Turn the rows starting at the one that contains "How do I perform: Click the Office" and ending at the one that contains "I will 454,52." into a Markdown table with the columns No. and Line, leaving out any blank lines.

— Start GIVEN DATA —

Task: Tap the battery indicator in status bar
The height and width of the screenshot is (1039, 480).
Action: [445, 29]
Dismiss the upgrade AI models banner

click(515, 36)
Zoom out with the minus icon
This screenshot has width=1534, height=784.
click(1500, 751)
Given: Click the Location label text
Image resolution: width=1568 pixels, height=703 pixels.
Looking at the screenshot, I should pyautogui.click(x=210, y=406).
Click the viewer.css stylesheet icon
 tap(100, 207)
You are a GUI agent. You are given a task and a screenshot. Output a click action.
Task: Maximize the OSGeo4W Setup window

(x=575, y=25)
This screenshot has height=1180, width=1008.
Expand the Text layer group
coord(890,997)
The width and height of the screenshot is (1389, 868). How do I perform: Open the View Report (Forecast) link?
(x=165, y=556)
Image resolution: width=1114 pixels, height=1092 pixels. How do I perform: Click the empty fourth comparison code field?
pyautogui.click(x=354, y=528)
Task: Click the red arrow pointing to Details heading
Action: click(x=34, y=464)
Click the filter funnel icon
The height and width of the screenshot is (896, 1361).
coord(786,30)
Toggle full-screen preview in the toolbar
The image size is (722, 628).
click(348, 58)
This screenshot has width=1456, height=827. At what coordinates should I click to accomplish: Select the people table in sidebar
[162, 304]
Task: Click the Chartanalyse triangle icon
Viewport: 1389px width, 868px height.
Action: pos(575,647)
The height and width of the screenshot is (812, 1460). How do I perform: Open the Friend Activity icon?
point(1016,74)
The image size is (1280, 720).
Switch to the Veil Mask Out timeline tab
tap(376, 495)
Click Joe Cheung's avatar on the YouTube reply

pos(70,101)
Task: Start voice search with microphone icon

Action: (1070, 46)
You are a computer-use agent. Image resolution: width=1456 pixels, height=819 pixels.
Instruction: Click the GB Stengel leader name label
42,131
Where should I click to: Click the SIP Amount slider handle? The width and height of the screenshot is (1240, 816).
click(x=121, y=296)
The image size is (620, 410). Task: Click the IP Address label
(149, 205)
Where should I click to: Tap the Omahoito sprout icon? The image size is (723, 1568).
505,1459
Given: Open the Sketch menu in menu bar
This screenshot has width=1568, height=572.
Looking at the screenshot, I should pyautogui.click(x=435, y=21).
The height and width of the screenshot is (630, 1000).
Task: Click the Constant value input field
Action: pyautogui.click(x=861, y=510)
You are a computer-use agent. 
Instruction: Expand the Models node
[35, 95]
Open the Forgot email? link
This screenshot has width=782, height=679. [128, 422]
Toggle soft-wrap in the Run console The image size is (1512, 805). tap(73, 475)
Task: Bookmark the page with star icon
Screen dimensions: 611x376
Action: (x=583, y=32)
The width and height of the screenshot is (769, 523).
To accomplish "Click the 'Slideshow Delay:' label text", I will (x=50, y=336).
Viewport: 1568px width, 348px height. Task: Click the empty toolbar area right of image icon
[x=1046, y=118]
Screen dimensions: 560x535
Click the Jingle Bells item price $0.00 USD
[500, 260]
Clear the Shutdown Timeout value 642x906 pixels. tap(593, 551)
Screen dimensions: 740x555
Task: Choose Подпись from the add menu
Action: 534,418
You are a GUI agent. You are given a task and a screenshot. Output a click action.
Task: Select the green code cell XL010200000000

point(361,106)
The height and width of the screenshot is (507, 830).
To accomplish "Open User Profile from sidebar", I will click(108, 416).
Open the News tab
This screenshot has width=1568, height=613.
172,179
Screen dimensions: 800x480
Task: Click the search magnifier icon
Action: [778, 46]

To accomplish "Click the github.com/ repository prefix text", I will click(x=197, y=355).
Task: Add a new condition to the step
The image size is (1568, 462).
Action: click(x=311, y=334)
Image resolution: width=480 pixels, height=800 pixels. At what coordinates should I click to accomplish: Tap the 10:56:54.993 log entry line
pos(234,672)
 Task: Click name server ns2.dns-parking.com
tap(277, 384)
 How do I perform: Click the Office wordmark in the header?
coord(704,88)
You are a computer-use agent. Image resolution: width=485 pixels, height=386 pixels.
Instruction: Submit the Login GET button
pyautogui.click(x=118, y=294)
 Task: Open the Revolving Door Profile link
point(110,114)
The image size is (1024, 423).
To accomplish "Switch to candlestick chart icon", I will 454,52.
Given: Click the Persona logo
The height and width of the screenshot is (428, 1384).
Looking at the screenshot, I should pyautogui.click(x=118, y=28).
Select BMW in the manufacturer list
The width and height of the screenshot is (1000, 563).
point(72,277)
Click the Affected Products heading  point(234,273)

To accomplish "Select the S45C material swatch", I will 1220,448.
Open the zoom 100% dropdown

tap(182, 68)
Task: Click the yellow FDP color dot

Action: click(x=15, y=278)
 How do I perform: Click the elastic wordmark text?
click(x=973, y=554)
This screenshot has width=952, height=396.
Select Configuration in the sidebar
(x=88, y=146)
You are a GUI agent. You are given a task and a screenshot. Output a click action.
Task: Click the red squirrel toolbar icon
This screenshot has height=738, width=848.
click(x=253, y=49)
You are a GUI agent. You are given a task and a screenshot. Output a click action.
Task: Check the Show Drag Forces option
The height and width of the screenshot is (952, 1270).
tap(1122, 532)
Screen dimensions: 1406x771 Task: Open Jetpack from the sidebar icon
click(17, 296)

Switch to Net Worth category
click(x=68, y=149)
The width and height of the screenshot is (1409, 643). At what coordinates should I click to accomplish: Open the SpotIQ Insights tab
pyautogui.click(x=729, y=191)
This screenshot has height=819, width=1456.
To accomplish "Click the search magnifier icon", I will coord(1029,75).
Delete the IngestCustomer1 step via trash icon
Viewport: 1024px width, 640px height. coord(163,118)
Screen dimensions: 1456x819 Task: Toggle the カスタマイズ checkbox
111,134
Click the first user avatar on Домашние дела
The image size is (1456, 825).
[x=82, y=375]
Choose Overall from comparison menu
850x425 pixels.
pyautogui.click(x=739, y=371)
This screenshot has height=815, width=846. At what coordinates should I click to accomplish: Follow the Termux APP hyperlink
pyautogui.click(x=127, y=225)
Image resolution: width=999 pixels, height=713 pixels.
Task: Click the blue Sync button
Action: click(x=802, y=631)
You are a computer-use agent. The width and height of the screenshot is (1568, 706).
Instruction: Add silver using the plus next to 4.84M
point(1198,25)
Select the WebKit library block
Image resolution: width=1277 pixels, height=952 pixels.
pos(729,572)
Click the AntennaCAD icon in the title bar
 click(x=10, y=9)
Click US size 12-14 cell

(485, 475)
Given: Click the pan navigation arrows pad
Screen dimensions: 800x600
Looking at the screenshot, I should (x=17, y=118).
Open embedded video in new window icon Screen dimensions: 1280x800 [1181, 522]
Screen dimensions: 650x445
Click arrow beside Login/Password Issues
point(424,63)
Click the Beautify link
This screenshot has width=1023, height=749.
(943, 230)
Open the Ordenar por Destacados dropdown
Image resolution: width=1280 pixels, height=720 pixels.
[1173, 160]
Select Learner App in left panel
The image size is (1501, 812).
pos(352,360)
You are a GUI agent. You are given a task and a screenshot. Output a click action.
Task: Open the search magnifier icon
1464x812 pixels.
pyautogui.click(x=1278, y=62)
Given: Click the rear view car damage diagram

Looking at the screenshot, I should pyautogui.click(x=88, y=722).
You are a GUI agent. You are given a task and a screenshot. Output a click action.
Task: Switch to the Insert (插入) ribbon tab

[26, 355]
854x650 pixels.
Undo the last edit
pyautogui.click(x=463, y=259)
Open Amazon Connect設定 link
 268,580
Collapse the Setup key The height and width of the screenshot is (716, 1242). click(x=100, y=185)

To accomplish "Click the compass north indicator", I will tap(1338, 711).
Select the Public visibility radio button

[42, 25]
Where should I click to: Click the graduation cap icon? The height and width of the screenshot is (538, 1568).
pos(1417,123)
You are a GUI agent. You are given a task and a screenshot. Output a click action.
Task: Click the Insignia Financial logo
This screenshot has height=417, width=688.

— End GIVEN DATA —

RESPONSE TO THE EXERCISE:
| No. | Line |
|---|---|
| 1 |  How do I perform: Click the Office wordmark in the header? |
| 2 | coord(704,88) |
| 3 | You are a computer-use agent. Image resolution: width=485 pixels, height=386 pixels. |
| 4 | Instruction: Submit the Login GET button |
| 5 | pyautogui.click(x=118, y=294) |
| 6 |  Task: Open the Revolving Door Profile link |
| 7 | point(110,114) |
| 8 | The image size is (1024, 423). |
| 9 | To accomplish "Switch to candlestick chart icon", I will 454,52. |